My background in English
Today students of all ages text, tweet and send e-mails -- often using numerals and capital letters for whole words, or intentional misspellings to save space and time. The English language
skills are suffering as a result.
Mastering the mechanics of English and the ability to apply them are essential in filing out a job application, preparing for a driver's license examination and following written instructions, including recipes or driving directions. Many private schools, colleges and universities require an essay
as part of the admissions process. A well-written essay can tip the scales in favor of the student's being accepted. Later on, a well-written, carefully proofread cover letter and resume are essentials for landing a good job. Jobs in many professional fields require strong written and oral communication skills, and I believe these can be acquired by students of any age and that I can teach them.
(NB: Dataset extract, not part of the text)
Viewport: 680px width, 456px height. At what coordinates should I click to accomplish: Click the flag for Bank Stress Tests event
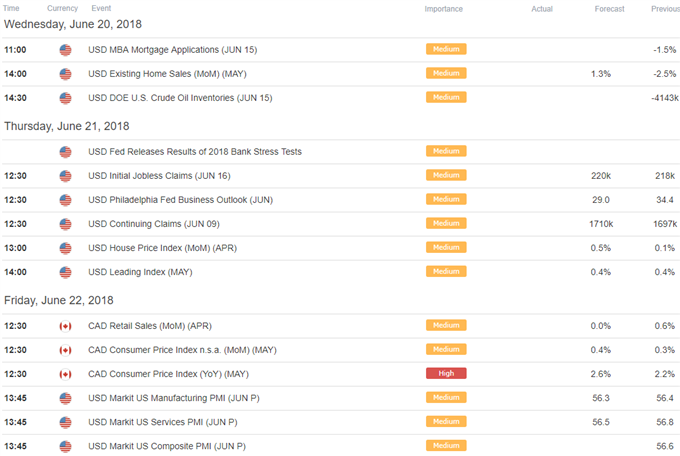coord(65,152)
I began reading at age three, and won my first writing award at age 14 for editing
my junior high school newspaper. In high school I entered a citywide writing contest which usually netted entries only in poetry and creative writing, although nothing in the rules prohibited students from submitting entries in any other style of writing. I felt that writing essays was my strong suit, so I wrote one about Monty Python
and won First Prize. As an AP English
student in the 12th grade, my teacher, Mrs. Radford, often photocopied my essays and critiques and handed them out to the rest of the class as examples of what she had expected from the assignment. Along with my parents and both grandfathers, all of whom were newspaper columnists or editors, I credit Mrs. Radford for helping hone my writing skills, as well as preparing me so thoroughly for the AP English Final, the ACT
and the SAT
exams that I easily placed out of Freshman English at UNC-Chapel Hill, and was able to move on to more advanced courses in literature
and poetry in my freshman year.
My parents and grandparents were also very influential in helping me to develop strong spelling
and usage skills. My mother was an English major in college, and wrote book reviews for our local newspaper for many years. Her father was a newspaper columnist for over 20 years. I expanded my vocabulary
far beyond that of my peers by doing crossword puzzles and playing Scrabble with him. My father, like his father before him, was a journalism
major and they were both newspaper editors -- Dad worked at the same paper for 42 years. Despite the deadline pressure under which they always worked, both my father and his father crafted prose that was intelligent and descriptive. Neither was afraid to use literary or classical allusions in their writing to drive home a point. Their hope was that if a reader did not appreciate the reference, perhaps he would be moved to look it up.
Currently I am a member of Amazon's Vine Voice program, which gives free books to reviewers whose comments have generated a high percentage of favorable responses from other readers. I am at work on a novel spanning 30 years in the life of Southern family who, while brilliant and attractive, are bent on self-destruction. Two of the five siblings, who were not close as children, become allies as adults as they attempt to break the cycle of addiction, lies and pain that have crippled their loved ones.
I am passionate about the English language and literature. I also know the rewards of sharing knowledge with others. I know that I can help high school students to discover the pleasure of reading a graceful sentence and the even greater joy of writing their own. I never sold any of the dozens of grammar, usage, poetry and literature textbooks I bought in college, and over the past 30 years I have acquired many more. I am prepared to help students in learning to write effectively and to help them learn how to think critically about literature.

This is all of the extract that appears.